A raven comes from the young king. His battle was won, and the tide of the war turned. None of the crop survived - most gone in combat, I imagine, and the rest slain by the victors for their abominable nature. It is understandable but regrettable that such achievements would be killed out of hand simply for their origin.

 

My time inside that tree was of a character unlike anything I had so far encountered. I had the impression of both mastication and gestation as I lay entombed within it. The pain was extraordinary, but pain had become a constant companion during my stay with mad Crose, and so I focused on the tree itself.

 

It seemed that the tree was claiming portions of me. And as it took from me, I became united with it. I have no doubt that the tree maintained my life - I entered it moribund, and yet my heart still beat. Nutrients seeped into my very bones, it seemed, and with some concetration I found I could sense as the tree sensed.

 

Trees are certainly more aware than we give them credit, but their perception is beyond my faculties of description. Being unused to such modes of perception, I received only general impression of the goings on outside of my hideous womb.

 

Calamity came, and I knew not its nature or how it affected me - I only knew that Crose’s Unseeing Grove was in danger.

 

I hung, suspended, as some drama unfolded outside of my dark world. It was muffled, distant, and impossible to access from within, and so I merely waited.

 

Someone touched the tree, and the tree reverberated with it. I felt the mouth of the tree tested, as if that someone sought to open it. From within I applied myself to the selfsame task, straining against the tree. Together, we suceeded -with a sucking noise, the tree opened, and the bright light of the outside world blinded me.

 

I was again a man, and no longer a memory, and Morgana stood before me.

 

Her eyes broke my heart, and she reached for me.

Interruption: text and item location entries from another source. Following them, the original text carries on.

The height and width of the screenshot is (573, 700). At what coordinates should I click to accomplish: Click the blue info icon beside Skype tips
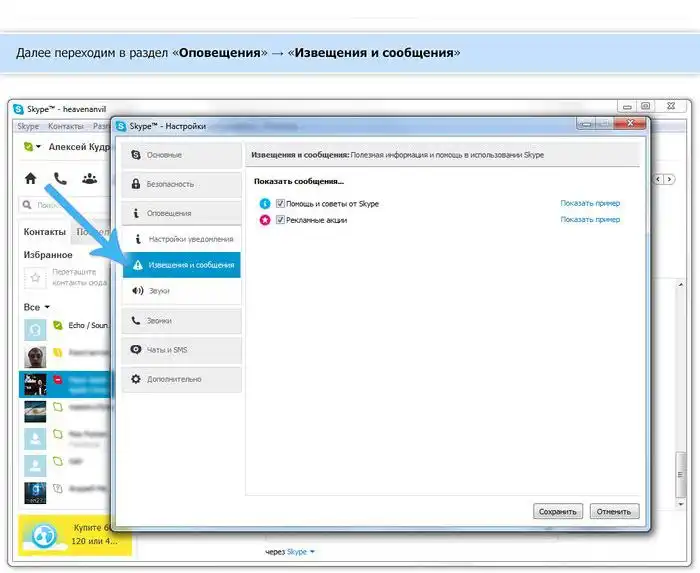(265, 204)
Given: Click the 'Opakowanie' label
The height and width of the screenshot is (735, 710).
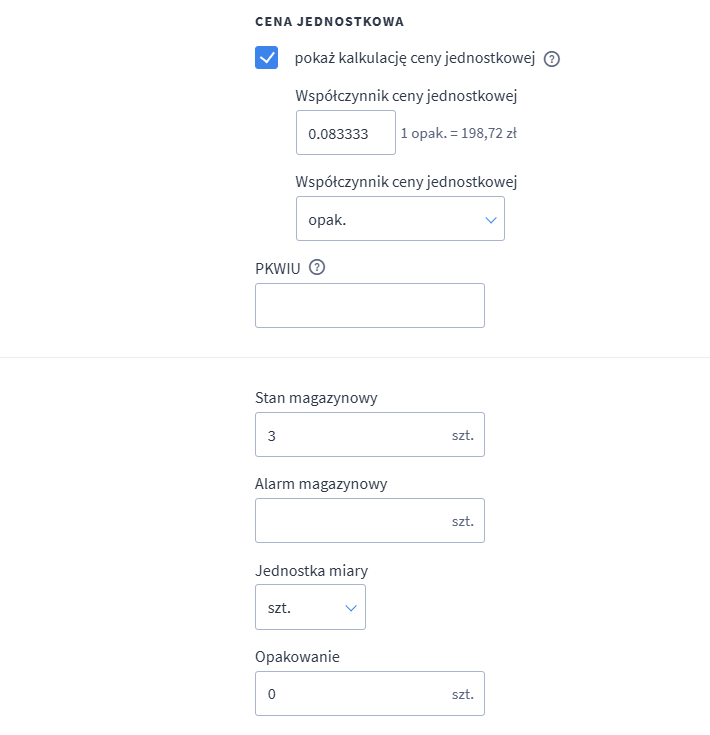Looking at the screenshot, I should point(298,656).
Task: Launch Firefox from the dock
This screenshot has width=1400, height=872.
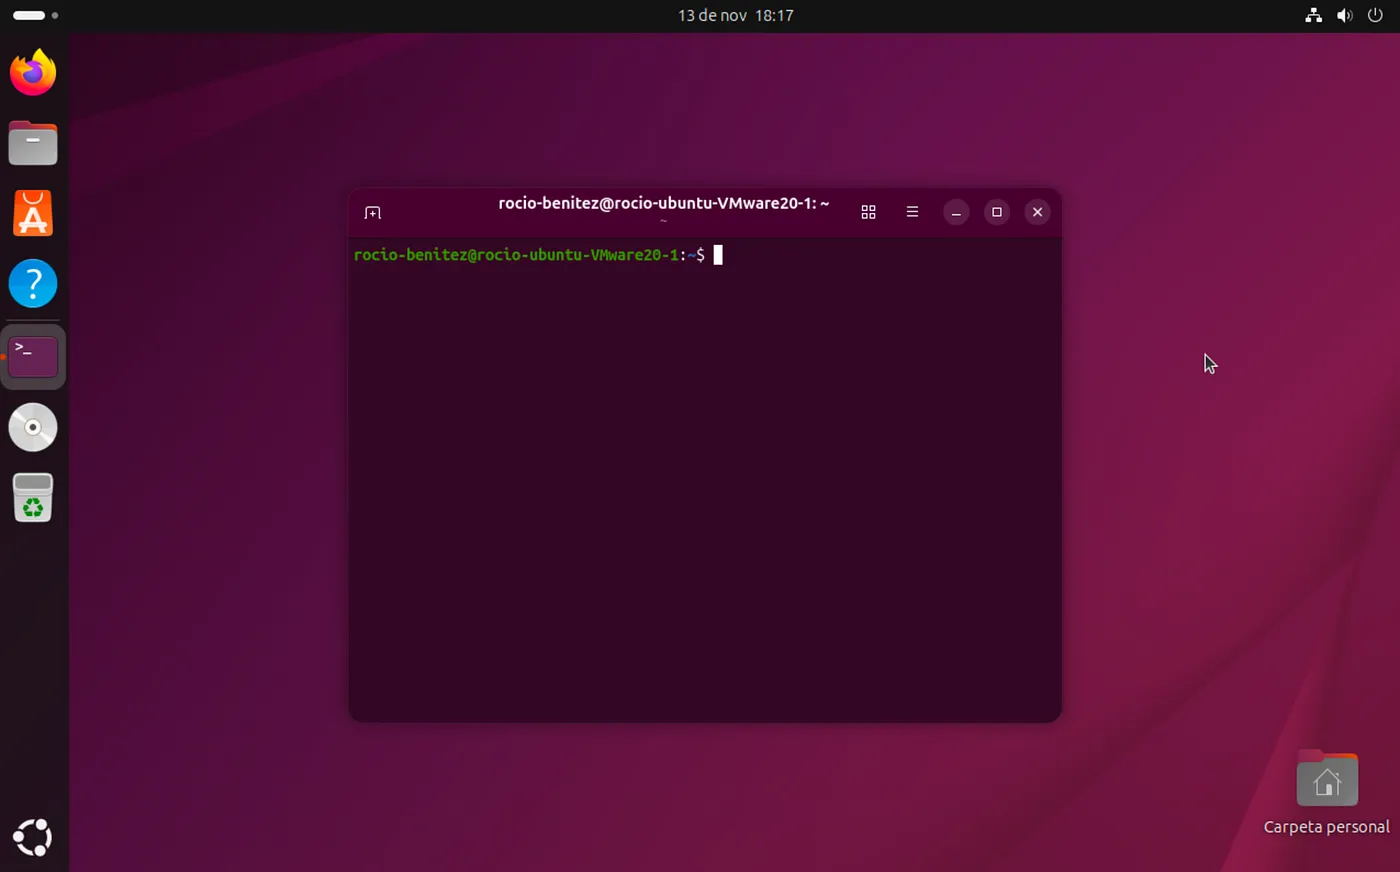Action: [33, 71]
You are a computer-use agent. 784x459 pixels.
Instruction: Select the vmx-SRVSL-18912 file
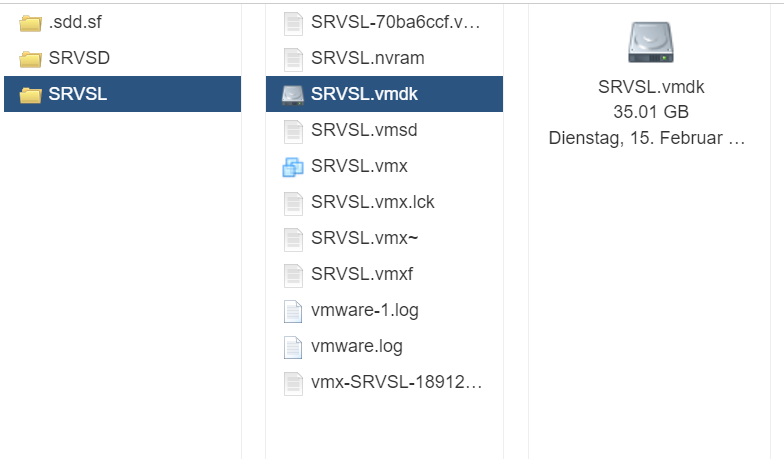click(397, 383)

I was prised from the tree’s jealous grasp, helpless as a newborn, and my feet again touched the earth.

 

“You came for me,” I said, voice weak. “Why?”

“Crose he… made you. Copies of you. They fought in the battle against the Ferals and I… I couldn’t bear to see you die a hundred times over.”

I embraced her, heedless of my condition, and then said.

 

“Crose. Where is he?”

“Here, Robert,” Berwyn called from across the clearing. The young king held the Talent firmly in his grasp. “What will you have of him?”

 

I released Morgana and walked towards Berwyn. “I will have justice.”

 

Berwyn looked at me, dripping with ichor from the tree, and nodded. “It seems you’ve earned that right.”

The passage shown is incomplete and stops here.